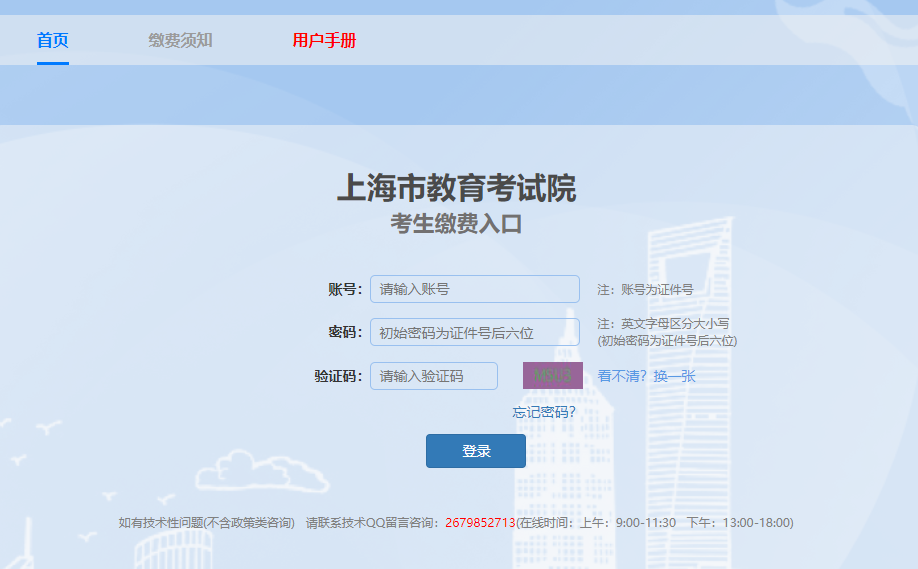Image resolution: width=918 pixels, height=569 pixels.
Task: Click the note 英文字母区分大小写
Action: point(663,324)
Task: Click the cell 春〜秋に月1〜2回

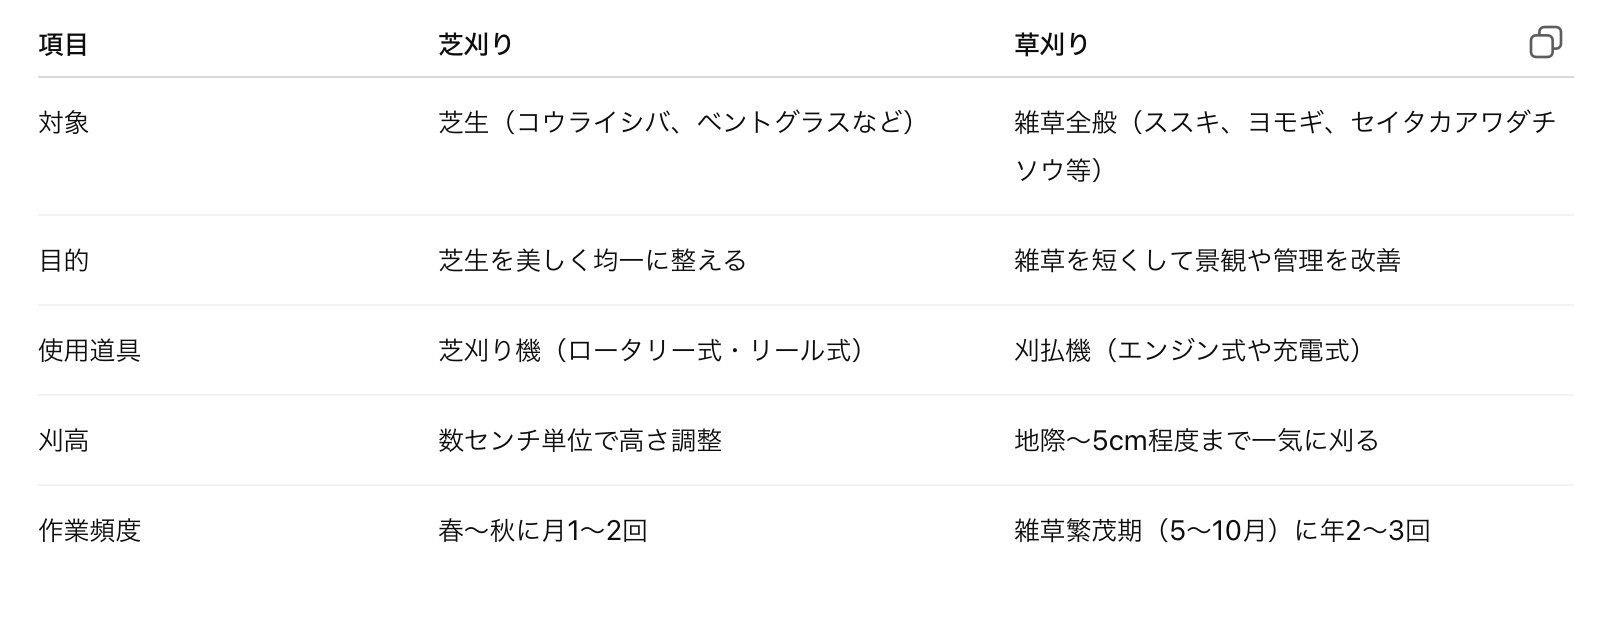Action: tap(543, 531)
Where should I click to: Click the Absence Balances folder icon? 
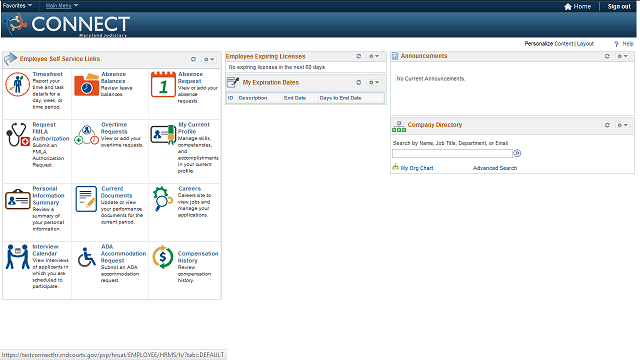tap(87, 85)
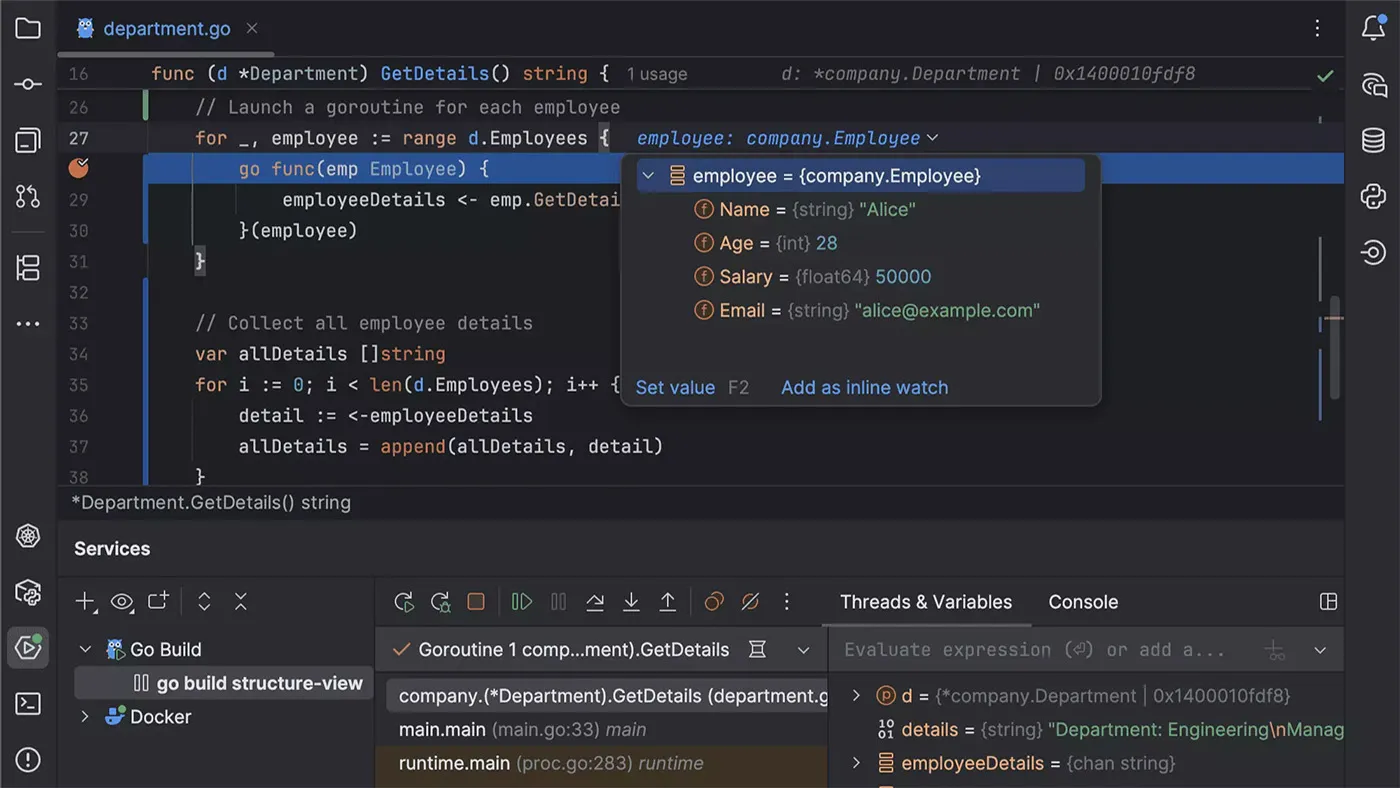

*What you need to do*: Set down only the lines from the one with "Task: Click the cell 春〜秋に月1〜2回" through the end of the entries, exactly as they appear, leaving out each picture.

*Exercise result*:
Task: Click the cell 春〜秋に月1〜2回

Action: tap(543, 531)
Where should I click to: Click the Absence Balances folder icon? 
tap(87, 85)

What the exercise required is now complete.